This role is central to ensuring the stability, performance, and scalability of our real-time digital platform. As a Senior Site Reliability Engineer, you will bridge the gap between development and operations by building resilient systems, enforcing reliability standards, and driving automation across the infrastructure lifecycle. You will work closely with engineering teams to proactively identify risks, reduce toil, and improve system observability, all while maintaining service uptime under high-load conditions. Your expertise will directly influence the platform’s ability to support millions of concurrent users and deliver seamless interactive experiences. This position requires a strategic mindset, deep technical proficiency, and a commitment to operational excellence in a dynamic, fast-moving environment.
Responsibilities
- Design and maintain scalable, reliable infrastructure for real-time applications.
- Create automation tools to enhance system reliability and streamline deployment workflows.

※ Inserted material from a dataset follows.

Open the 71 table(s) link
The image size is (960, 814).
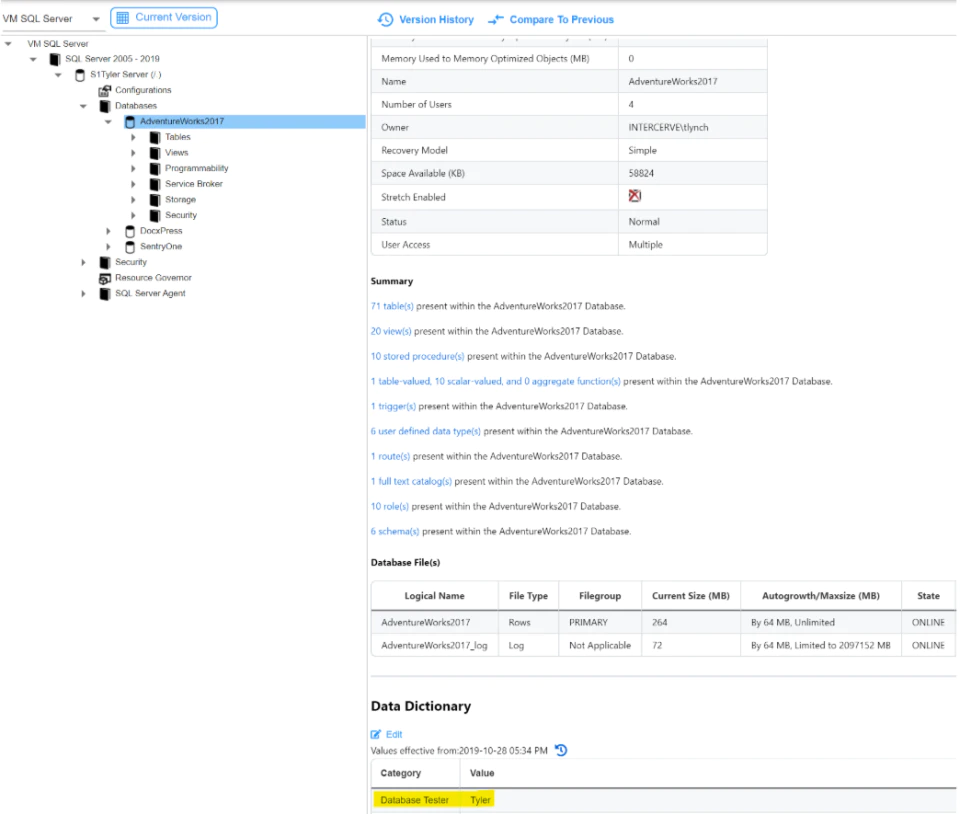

- Implement monitoring, logging, and alerting systems for rapid incident detection and resolution.
- Collaborate with engineering teams to improve service performance, reliability, and observability.
- Lead incident response efforts, conduct root cause analysis, and apply learnings to prevent recurrence.
- Optimize infrastructure for performance, cost efficiency, and long-term scalability.
- Scale containerized environments using Kubernetes, Docker, and orchestration technologies.
- Establish and uphold reliability standards, including SLOs and operational best practices.
- Evaluate emerging tools and methodologies to enhance system resilience and engineering productivity.
Requirements
- Minimum of six years of experience in Site Reliability Engineering, DevOps, or infrastructure roles.
- Proven experience managing infrastructure for large-scale systems serving millions of users.
- Strong technical background with cloud platforms, particularly Google Cloud Platform (GCP).
- Hands-on expertise with Kubernetes, containerization, and distributed systems.
- Experience building monitoring and observability solutions using tools like Prometheus, Grafana, or Datadog.
- Proficiency in scripting or programming languages such as Python, Go, or TypeScript.
- Solid understanding of SLOs, SLIs, and incident management frameworks.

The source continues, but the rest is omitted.